Arrange the items from the line containing "I will pos(334,463)." through the line containing "will click(821, 284)." as a two-column CSV with the headers text and answer. Give one row per item, put each field in double quotes, and replace line breaks with spaces.
********
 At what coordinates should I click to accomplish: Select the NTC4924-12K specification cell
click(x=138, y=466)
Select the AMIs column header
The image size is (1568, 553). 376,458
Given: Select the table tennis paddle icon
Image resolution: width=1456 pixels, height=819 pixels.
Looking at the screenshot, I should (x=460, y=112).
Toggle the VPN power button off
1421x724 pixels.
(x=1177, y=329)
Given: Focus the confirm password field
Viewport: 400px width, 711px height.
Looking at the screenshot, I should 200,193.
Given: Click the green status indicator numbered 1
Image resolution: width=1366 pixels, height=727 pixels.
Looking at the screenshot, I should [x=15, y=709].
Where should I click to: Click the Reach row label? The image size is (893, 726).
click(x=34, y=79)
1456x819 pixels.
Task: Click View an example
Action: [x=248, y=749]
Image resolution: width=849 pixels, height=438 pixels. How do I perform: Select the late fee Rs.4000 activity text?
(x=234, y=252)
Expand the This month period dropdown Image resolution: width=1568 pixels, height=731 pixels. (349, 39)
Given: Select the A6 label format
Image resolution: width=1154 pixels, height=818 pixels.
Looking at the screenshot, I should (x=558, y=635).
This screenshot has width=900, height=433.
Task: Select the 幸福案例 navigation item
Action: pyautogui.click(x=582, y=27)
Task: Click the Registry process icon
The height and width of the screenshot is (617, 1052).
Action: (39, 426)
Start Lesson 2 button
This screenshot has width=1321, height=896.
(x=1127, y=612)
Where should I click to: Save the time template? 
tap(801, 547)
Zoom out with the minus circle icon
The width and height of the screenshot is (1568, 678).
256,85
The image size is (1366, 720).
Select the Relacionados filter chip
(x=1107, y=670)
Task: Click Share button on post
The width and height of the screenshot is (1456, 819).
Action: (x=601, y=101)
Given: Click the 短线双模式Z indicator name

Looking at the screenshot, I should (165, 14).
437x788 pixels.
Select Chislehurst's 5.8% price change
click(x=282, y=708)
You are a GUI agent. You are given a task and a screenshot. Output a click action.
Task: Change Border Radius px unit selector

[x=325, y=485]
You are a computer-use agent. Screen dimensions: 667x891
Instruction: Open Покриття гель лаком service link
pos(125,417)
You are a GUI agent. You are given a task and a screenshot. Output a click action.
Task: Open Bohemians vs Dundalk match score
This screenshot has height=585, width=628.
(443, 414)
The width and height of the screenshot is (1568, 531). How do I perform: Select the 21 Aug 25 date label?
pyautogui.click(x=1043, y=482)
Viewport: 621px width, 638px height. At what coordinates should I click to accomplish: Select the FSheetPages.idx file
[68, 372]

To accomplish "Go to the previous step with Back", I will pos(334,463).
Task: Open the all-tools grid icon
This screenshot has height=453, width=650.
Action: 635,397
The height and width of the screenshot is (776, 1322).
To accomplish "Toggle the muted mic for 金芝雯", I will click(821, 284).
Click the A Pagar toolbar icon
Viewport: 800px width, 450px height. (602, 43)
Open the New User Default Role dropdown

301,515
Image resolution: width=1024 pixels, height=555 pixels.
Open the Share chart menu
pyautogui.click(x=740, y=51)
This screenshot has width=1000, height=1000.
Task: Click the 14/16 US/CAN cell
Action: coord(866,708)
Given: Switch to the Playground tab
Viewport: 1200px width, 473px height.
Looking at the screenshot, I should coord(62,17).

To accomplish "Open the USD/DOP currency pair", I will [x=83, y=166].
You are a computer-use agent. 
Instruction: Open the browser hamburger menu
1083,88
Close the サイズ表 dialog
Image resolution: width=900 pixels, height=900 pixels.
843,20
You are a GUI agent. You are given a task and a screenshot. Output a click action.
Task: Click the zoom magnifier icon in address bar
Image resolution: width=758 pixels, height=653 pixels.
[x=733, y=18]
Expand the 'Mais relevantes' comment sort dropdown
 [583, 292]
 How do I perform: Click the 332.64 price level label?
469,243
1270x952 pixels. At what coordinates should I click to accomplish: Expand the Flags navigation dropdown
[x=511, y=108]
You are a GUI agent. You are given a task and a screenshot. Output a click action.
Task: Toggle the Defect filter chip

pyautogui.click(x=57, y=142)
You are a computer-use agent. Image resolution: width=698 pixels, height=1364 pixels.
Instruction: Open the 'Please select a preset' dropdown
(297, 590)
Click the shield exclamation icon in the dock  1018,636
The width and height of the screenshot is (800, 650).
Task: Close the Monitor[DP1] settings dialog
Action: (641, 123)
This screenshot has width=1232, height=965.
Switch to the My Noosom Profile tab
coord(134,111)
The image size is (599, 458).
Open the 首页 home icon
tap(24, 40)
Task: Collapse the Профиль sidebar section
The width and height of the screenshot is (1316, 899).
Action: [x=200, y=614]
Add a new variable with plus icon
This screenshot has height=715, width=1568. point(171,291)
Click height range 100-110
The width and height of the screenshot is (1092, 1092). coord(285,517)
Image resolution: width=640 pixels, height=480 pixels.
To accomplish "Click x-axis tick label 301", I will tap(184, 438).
********
— Written response —
text,answer
"To accomplish ""Go to the previous step with Back"",","I will pos(334,463)."
"Task: Open the all-tools grid icon This screenshot has height=453, width=650.","Action: 635,397"
"The height and width of the screenshot is (776, 1322). To accomplish ""Toggle the muted mic for 金芝雯"",","I will click(821, 284)."